Uyku probleminin en büyük nedeninin insanların uykuyu ölü zaman olarak nitelendirmesi olduğunu, bunun da uyku sürelerini azaltmalarına neden olduğunu vurgulayan Prof. Dr. Demir, “Organizmanın yenilenmesini, psikolojik süreçlerin düzgün ilerlemesi gibi bir çok temel aktivite uyku sayesinde aksamadan ilerlemektedir” şeklinde konuştu.

Prof. Dr. Demir insomnianın sonuçlarını biyolojik, fiziksel ve psikolojik olarak şu şekilde sınıflandırdı: “Kişi uyumadığında ya da normalden az uyuduğunda kendisini kötü hissetmesi, zihinsel durumunda önemli değişikliklerin olması, depresyon, dikkat dağınıklığı ve günlük performansında düşme gibi durumlar uykusuzluğun dolayısıyla insomnianın sonuçlarındandır. İnsanlar, gündelik hayatlarında uzun süre uykusuz kalınca bir çok şeyi hatırlamakta zorlanır. Bağışıklık sisteminde yavaşlık ve enfeksiyonlara yatkınlık gibi ya da kan şekeri regülasyonunda bozulma gibi yaşam kalitesini bozucu etkiler ortaya çıkar. Uykusuzluk hali devam ederse bunun faturası da organizma için daha ağır olur.”

Günlük uyku ihtiyacı: 7-8 saat

Uykuyla ilgili şikayetlerin cinsiyete ve yaşa baktığımızda ise kadınlarda 40′lı yaşlarda daha fazla oranda görüldüğünü dile getiren Prof. Dr. Demir, “Ortalama uyku ihtiyacımız günlük 7-8 saat kadardır. 5 saat ve altında uyuyanlara short sleeper (kısa süreli uyuyan), 10 saat veya üzeri uyuyanlara da long sleeper (uzun süreli uyuyan) adını veriyoruz” dedi.
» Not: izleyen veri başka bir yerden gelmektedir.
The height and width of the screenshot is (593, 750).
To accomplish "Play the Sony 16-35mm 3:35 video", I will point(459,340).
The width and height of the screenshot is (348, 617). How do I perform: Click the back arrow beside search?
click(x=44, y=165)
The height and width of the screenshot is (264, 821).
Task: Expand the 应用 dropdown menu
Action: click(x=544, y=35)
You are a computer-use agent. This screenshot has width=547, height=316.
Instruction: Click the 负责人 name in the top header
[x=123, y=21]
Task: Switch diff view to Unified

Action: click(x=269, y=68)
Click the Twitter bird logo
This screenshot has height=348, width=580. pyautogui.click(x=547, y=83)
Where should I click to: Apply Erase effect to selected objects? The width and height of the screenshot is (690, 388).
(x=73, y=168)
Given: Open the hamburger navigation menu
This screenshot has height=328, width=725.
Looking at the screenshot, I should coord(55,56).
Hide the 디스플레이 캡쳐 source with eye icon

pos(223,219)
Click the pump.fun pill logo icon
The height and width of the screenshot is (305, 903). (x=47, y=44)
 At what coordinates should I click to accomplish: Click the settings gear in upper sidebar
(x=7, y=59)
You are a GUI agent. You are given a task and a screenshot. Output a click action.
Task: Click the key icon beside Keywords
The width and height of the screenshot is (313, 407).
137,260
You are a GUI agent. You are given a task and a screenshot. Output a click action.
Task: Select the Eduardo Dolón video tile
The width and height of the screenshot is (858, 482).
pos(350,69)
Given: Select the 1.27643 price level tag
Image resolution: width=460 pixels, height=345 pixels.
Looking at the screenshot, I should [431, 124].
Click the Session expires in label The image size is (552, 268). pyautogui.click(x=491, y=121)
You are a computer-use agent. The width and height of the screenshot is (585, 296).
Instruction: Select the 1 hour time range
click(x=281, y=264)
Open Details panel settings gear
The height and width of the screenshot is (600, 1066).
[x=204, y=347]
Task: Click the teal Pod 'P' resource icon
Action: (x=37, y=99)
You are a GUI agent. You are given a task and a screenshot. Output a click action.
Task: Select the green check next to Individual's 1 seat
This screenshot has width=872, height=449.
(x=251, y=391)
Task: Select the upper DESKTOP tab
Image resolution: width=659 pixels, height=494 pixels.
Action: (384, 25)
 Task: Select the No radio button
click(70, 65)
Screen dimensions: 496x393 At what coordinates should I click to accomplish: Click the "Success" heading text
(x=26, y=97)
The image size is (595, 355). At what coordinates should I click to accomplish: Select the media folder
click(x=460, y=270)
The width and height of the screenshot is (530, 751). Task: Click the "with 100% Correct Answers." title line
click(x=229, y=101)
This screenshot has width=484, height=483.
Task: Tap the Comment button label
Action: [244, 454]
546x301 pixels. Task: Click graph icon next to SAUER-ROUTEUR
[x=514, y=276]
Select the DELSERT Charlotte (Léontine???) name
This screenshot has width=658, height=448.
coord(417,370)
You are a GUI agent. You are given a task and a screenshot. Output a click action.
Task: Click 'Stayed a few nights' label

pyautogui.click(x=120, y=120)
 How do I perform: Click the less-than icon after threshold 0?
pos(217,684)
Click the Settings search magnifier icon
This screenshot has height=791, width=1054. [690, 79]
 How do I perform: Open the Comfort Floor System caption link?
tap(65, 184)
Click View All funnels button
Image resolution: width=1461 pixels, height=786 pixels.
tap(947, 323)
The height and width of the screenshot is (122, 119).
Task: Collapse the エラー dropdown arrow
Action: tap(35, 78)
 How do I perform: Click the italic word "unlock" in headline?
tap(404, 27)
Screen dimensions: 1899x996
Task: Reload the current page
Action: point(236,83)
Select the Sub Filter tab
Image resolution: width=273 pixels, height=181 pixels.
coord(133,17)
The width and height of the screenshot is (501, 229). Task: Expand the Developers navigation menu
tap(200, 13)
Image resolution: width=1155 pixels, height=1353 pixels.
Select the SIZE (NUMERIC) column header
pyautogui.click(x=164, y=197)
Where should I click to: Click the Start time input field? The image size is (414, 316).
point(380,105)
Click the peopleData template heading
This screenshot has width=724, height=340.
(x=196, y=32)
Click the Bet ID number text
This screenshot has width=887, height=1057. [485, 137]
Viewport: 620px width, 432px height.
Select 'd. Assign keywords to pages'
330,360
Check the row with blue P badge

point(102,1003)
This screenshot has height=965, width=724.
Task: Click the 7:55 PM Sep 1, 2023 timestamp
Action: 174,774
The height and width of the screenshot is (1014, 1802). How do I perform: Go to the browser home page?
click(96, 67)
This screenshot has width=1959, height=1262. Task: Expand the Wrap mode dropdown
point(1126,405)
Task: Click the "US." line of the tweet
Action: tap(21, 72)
İnsomnia hastalığına yakalanmamak ve deliksiz uyumak için gün içerisinde alınan kafein miktarının düzenlenmesi, spor ve egzersiz yapılması, alkol ve sigaranın kullanılmaması ve stresin kontrol altına alınması gerektiğine değinen Prof. Dr. Demir, stresin kontrol altına alınması için de şunları söyledi: “Toplumsal hayatta üstlendiğimiz görevler ve sorumluluklar vardır, bunlar zaman zaman üzerimizde baskı oluşturabilir. Bunun sonucunda da strese gireriz. Stresin kontrolü yaşam kalitemiz için fazlasıyla önemlidir. Stresin kontrol edilemediği durumlarda uykusuzluk başta olmak üzere birçok sorunla karşılaşmak mümkündür.”

Hastalığın tedavisini biyolojik ve psikolojik olarak ikiye ayırdıklarını belirten Prof. Dr. Başaran Demir, biyolojik tedaviler içinde uyku ilaçlarının büyük yer tuttuğunu söyledi ve sözlerine şöyle devam etti: “Uzun süreli kullanımda uyku ilaçları bir sorun yaratmıyor. Bazı tedavilerde anti-depresanları da kullanıyoruz. Psikolojik tedavi ise kişinin hem bedenen hem de zihinsel olarak rahatlamasını sağlıyoruz. Buna ek olarak uykusuzluk sorunu çeken bireyler bitki çaylarının rahatlatıcı özelliklerinden faydalanabilir.”